---- DATA TO PROCESS

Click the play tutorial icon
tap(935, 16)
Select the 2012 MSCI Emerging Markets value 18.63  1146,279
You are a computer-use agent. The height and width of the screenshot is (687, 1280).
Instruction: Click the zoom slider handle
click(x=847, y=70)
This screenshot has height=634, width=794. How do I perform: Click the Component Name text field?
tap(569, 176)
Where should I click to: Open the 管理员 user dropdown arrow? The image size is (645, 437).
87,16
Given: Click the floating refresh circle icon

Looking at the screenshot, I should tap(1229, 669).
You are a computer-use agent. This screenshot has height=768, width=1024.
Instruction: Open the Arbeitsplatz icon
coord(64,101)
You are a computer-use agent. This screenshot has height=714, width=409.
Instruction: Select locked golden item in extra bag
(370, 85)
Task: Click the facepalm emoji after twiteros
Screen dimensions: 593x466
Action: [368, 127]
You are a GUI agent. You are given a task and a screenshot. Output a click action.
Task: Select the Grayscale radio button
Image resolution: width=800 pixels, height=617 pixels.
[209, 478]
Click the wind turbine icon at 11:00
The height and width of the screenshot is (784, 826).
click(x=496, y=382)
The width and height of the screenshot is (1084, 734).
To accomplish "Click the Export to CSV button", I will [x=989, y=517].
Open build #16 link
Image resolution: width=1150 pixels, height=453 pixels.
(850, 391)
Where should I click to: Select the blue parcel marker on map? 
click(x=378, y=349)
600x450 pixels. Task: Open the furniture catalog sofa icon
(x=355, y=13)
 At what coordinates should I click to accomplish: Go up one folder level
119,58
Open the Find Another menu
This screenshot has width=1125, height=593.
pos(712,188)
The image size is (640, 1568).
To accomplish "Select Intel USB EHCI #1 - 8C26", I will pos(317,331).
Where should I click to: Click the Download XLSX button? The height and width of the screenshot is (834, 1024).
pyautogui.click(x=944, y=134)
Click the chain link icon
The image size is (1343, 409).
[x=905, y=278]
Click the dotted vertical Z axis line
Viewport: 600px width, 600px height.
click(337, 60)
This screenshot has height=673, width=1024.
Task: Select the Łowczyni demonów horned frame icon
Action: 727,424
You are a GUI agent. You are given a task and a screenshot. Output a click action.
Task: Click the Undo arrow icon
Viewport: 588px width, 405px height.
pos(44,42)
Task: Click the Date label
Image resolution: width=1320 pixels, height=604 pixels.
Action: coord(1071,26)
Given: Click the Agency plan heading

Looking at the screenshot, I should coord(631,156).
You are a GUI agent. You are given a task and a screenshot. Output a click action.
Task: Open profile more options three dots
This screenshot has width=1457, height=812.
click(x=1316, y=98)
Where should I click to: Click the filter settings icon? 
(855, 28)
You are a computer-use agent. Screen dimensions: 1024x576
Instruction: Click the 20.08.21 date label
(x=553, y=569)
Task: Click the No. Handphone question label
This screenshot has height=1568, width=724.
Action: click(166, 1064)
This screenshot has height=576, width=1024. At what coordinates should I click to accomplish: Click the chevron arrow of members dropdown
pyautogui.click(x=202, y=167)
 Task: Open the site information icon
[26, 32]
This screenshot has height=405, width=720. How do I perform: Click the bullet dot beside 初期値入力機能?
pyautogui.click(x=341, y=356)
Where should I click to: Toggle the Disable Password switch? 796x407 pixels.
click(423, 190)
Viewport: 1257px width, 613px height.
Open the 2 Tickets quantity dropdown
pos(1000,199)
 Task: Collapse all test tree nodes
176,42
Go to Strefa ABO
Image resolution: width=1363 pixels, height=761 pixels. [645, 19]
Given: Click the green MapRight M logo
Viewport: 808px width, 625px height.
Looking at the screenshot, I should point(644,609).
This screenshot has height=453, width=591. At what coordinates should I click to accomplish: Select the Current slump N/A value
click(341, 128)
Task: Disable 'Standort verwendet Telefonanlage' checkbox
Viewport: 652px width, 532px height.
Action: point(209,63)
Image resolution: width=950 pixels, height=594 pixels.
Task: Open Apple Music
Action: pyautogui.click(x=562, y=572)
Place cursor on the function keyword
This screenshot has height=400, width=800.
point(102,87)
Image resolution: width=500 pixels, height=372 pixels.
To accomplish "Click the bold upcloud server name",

--------

*REQUIRED ACTION*. All that should be written out is the stretch of lines above between the one holding "Task: Open the site information icon" and the one holding "Image resolution: width=500", inclusive, exactly as given.

*ANSWER SPACE*.
 Task: Open the site information icon
[26, 32]
This screenshot has height=405, width=720. How do I perform: Click the bullet dot beside 初期値入力機能?
pyautogui.click(x=341, y=356)
Where should I click to: Toggle the Disable Password switch? 796x407 pixels.
click(423, 190)
Viewport: 1257px width, 613px height.
Open the 2 Tickets quantity dropdown
pos(1000,199)
 Task: Collapse all test tree nodes
176,42
Go to Strefa ABO
Image resolution: width=1363 pixels, height=761 pixels. [645, 19]
Given: Click the green MapRight M logo
Viewport: 808px width, 625px height.
Looking at the screenshot, I should point(644,609).
This screenshot has height=453, width=591. At what coordinates should I click to accomplish: Select the Current slump N/A value
click(341, 128)
Task: Disable 'Standort verwendet Telefonanlage' checkbox
Viewport: 652px width, 532px height.
Action: point(209,63)
Image resolution: width=950 pixels, height=594 pixels.
Task: Open Apple Music
Action: pyautogui.click(x=562, y=572)
Place cursor on the function keyword
This screenshot has height=400, width=800.
point(102,87)
Image resolution: width=500 pixels, height=372 pixels.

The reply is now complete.